The greatest expedition ever, set off; and the whole village were full of expectation that this time the Hoke’s Buzzard really would be found. Months went by without any news, then finally the expedition was seen returning from the mountain. Everybody gathered in the village square to hear the news. “We have” announced the leader “found the Hoke’s Buzzard. As Hoke predicted, it is about twice the size of a crow, it has wings, and probably feathers too. This is conclusive proof that Hoke was right, and that we wise men really do understand the mysteries of the universe. This is a truly great day!”
The crowd gave a massive cheer. For hundreds of years before Hoke was born, the wise men in the village had claimed to have solved the mysteries of the universe, only to be proved wrong later. But this time, the discovery of the Hoke’s Buzzard, proved they really had finally got it right. It was wonderful and amazing. It was incredible and unbelievable, but everybody believed it, because everybody else did. Then a little boy shouted “it is all a hoax, the Emperor has no clothes”. But do not worry about him, he got soundly whipped for speaking out of turn.
What manner of field is the Higgs?
If you have ever fallen over, then you have experienced the effects of the gravitational field. The gravitational field of the earth attracts things towards its centre, and explains the fall of an apple and the orbit of the moon.
Another physical field, that most people have experienced, is the magnetic field; in which magnets can be made to attract or repel each other.
The third field that explains the world around us, is the electric field. If you have ever rubbed a balloon on your jumper, and then stuck it on the ceiling, then you have made use of electric fields. Electric charges come in two types, protons and electrons, and they explain most of what happens on earth. For instance the attraction between protons and electrons explains why your body and a chair stay together; whilst the repulsion between electrons explains why your bottom does not sink into the chair. The repulsion between protons is where the energy comes from in a nuclear fission bomb, and in nuclear power stations.

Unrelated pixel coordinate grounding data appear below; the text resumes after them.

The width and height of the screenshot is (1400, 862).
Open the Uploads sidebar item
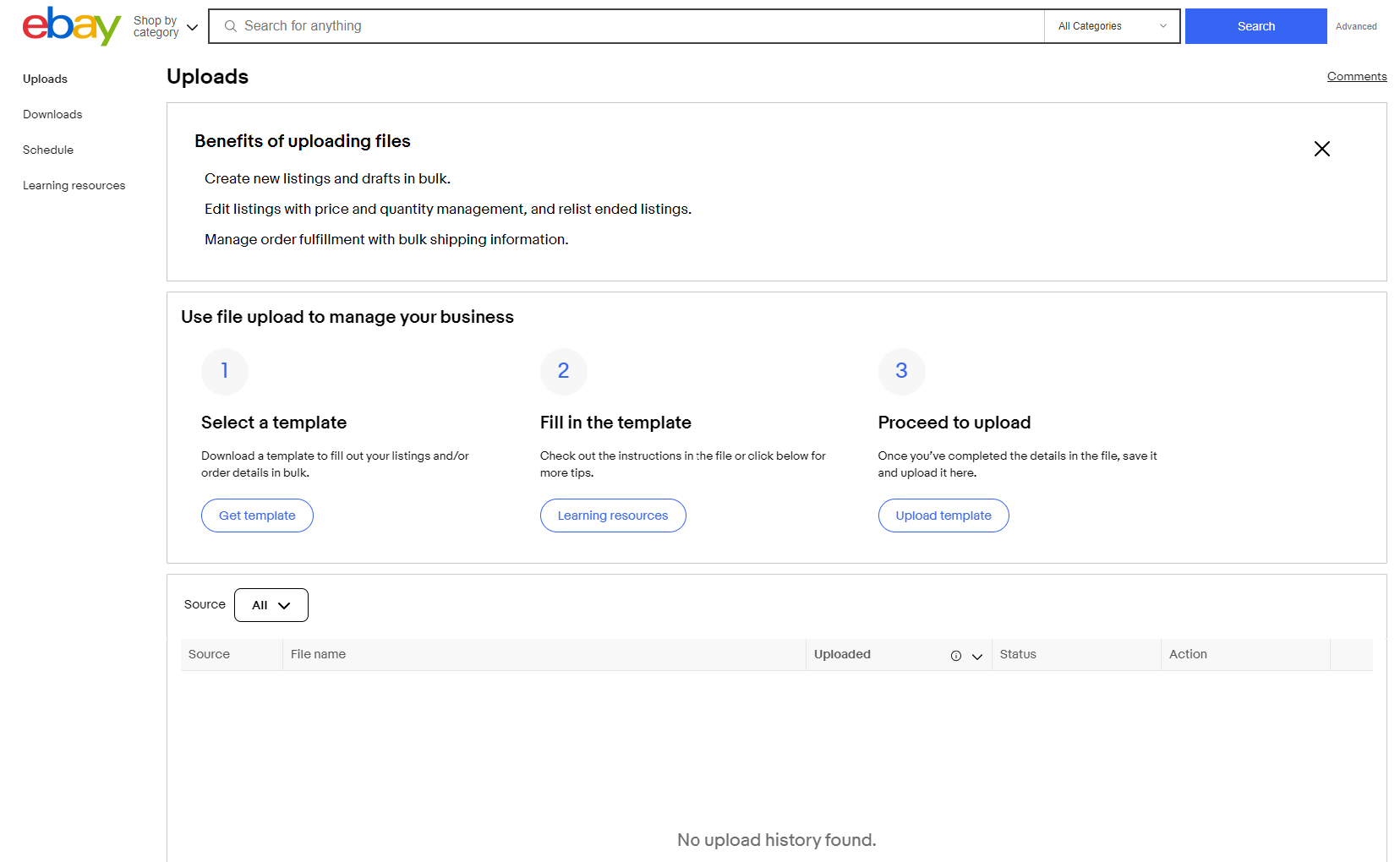pos(45,79)
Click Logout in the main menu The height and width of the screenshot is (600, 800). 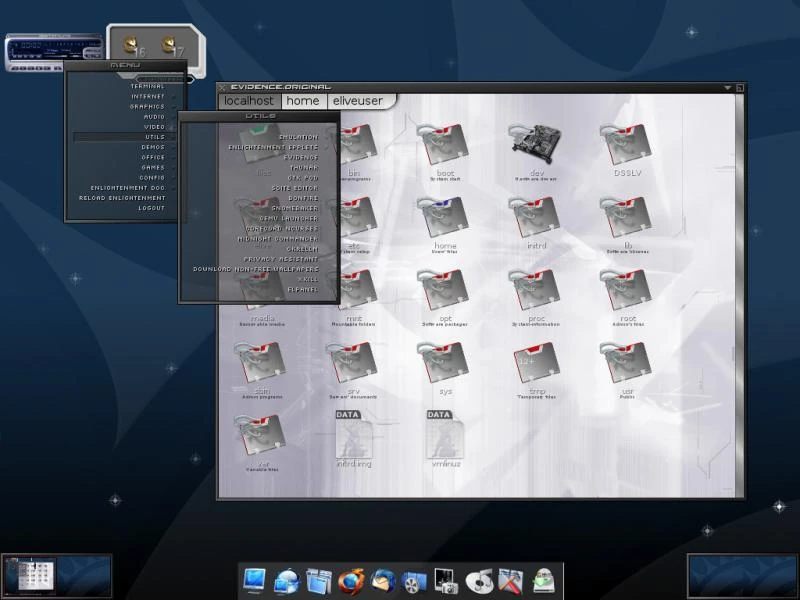coord(151,208)
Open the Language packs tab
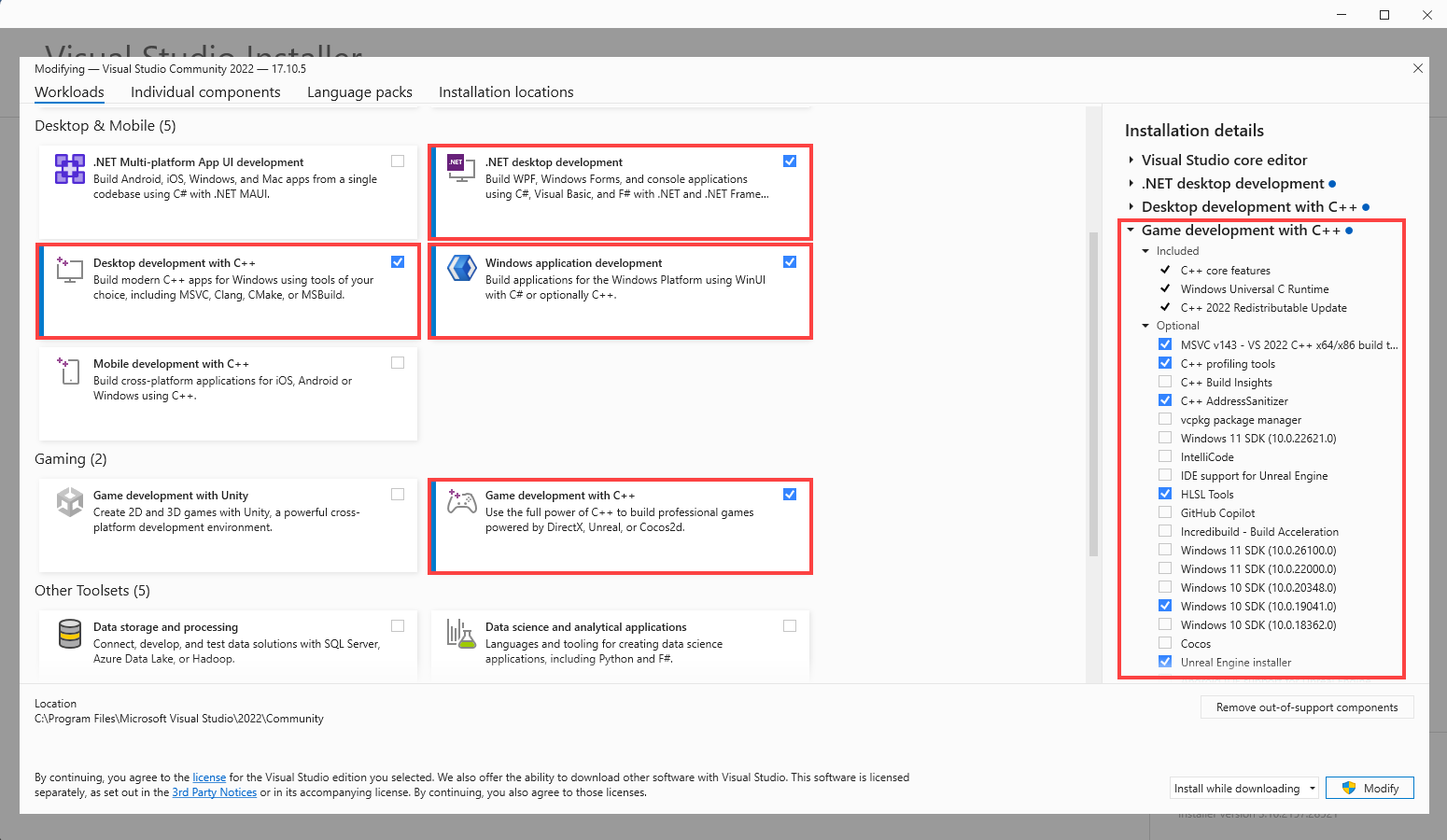Image resolution: width=1447 pixels, height=840 pixels. (x=359, y=92)
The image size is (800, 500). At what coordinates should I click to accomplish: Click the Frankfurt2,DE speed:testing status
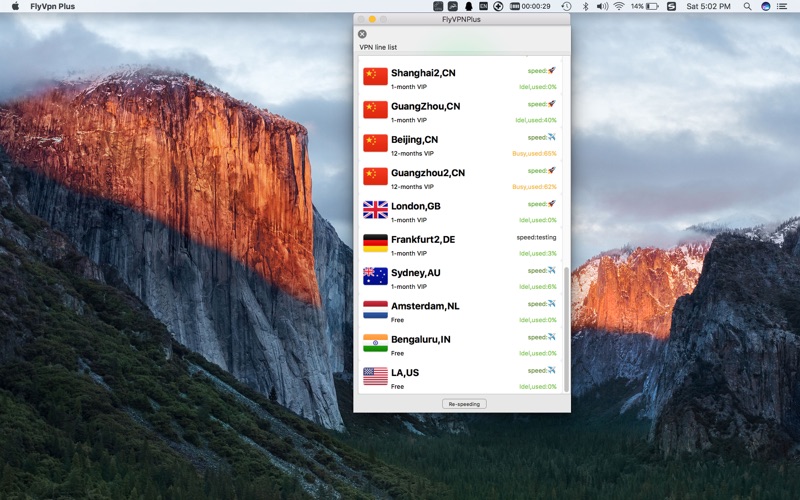536,237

The Large Hadron Collider, collides protons, and it uses electric and magnetic fields. The protons are set in motion by electric fields; by placing lots of other protons behind them to repel them, or by placing lots of electrons ahead to attract them. In fact the protons are accelerated to nearly the speed of light by continually changing the electric fields.
The other problem with colliding protons, is how to steer them round a circular track so that they collide with each other. This is done with extremely strong magnets, because as protons travel through a particular magnetic field, they always curve in the same direction. The protons in the Large Hadron Collider, end up with so much energy, that they weigh 3500 times their original mass. When two protons with this much energy, collide head-on, they sometimes produce what physicists claim is evidence of the existence of the Higgs Boson. Having claimed to have discovered the Higgs Boson, they now claim to have proof of the existence of the Higgs field.
The gravitational, magnetic and electric fields can all be measured extremely accurately. They are also the basis for all machinery, from simple things like electric motors to complex devices like computers and photocopiers. But what of the Higgs field? Can it be measured? No! Is it employed in any kind of device? No! So what evidence is there for its existence? None, except for the fact that a strange particle may exist for a trillionth of a trillionth of a second. So what use is this Higgs field? Apart from somewhere to graze your unicorn, absolutely none!